第45話

 それからお母さん達がどう変わるという事はなかった。

 あの口論の翌朝にはケロッとしていて、いつも通りに私に接してきたし、それ以降も私に何を言ってきたりする事もなかった。

 多分お母さん達には罪悪感という感情が欠落しているか、私をペットのようにしか考えていないのだろう。

 そうでなければあんな風に振る舞える筈がない。


 だから私はお母さん達が私を『諦めた』ように、私もお母さん達に何かを期待する事をやめた。

 大人しくしていれば高校までは出してくれるだろうし、それ以降の人生は縁を切って自分の人生を生きてゆけば良いだろう。


 陸の事は気になるけど、今のお母さん達であれば多分陸をまともに育ててゆけると思う。何かあったとしても、私のようにはならないはずだ。
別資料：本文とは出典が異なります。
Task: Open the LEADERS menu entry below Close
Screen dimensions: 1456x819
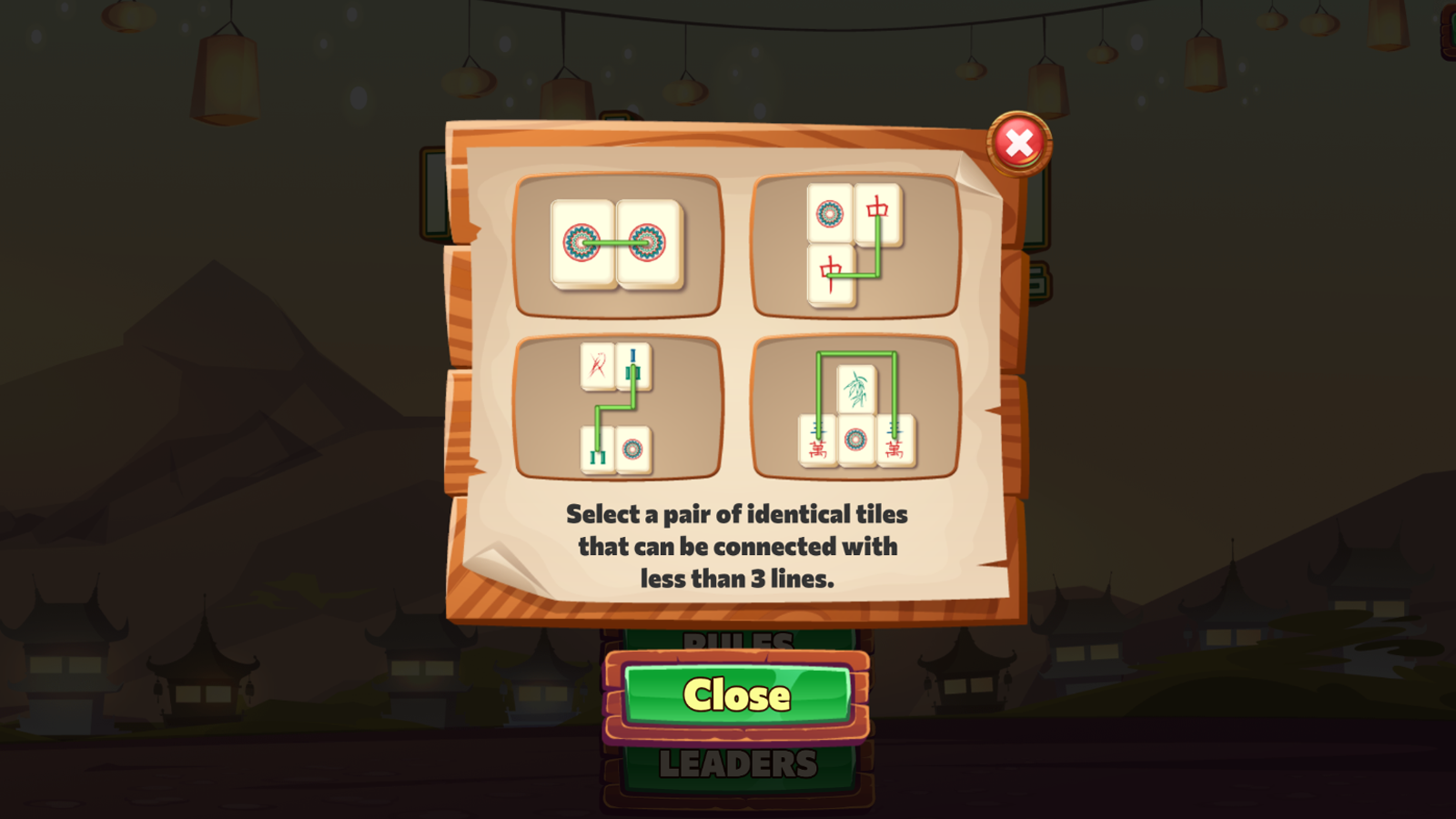Action: coord(737,764)
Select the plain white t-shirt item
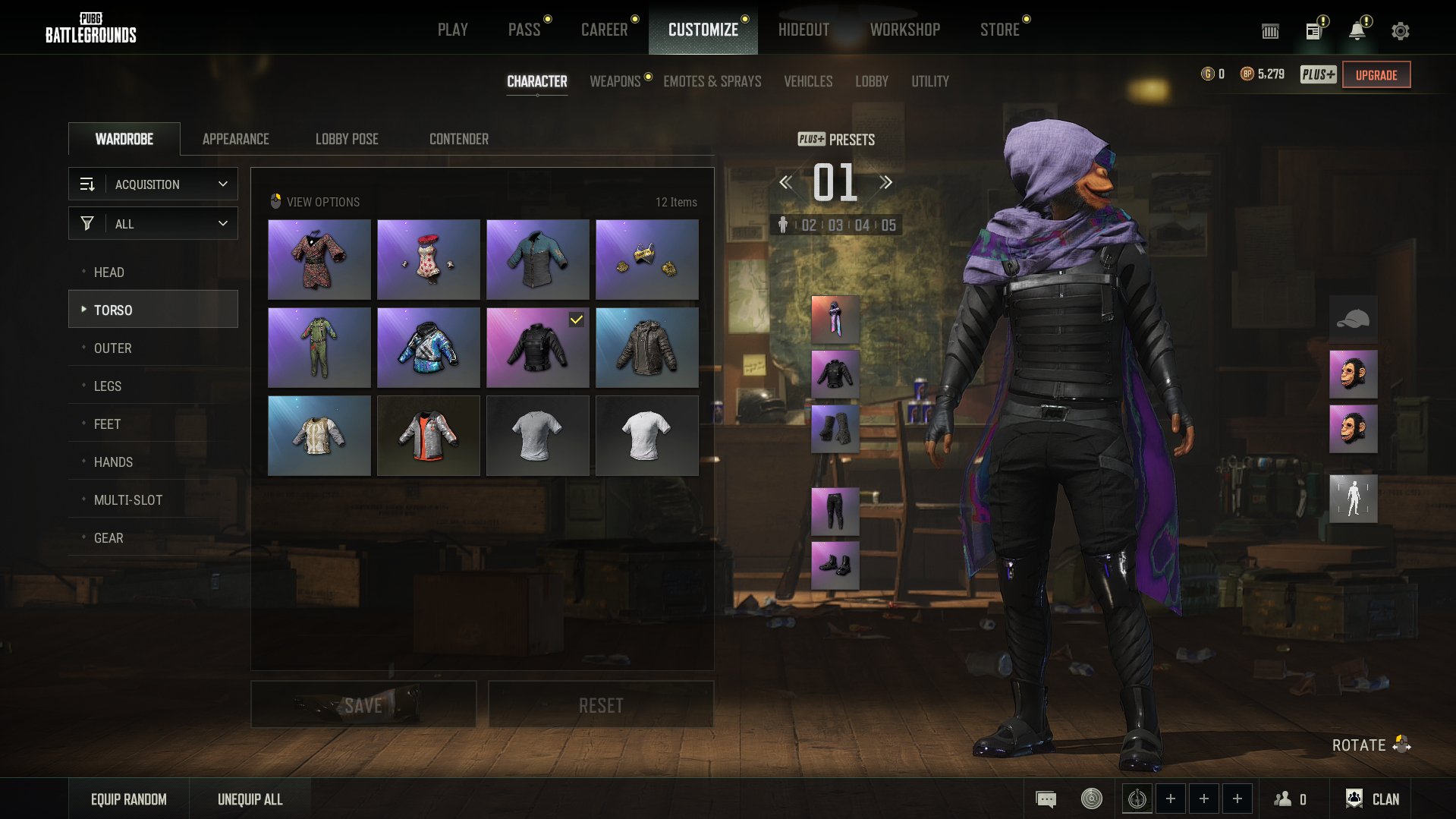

 そんな想いを抱きながら私は中学を卒業し、地元の公立高校へと進学した。


 中学卒業時の私の学力は校内でも上位に位置するくらいまで上がっており、進学した高校はそこそこの偏差値の普通科高校だった。


 中学時代も高校に入ってからも、私には友達があまりできなかった。

 別に他人を避けていたわけではなかったけれど、私はいつも教室の隅で読書をしていたし、時折自分とブツブツ喋っていたので不気味だと思われていたのかもしれない。


 友達ができなかった代わりに、女子グループ間で起こるいざこざやイジメ等にも巻き込まれなかったので、快適な学生生活を謳歌する事ができた。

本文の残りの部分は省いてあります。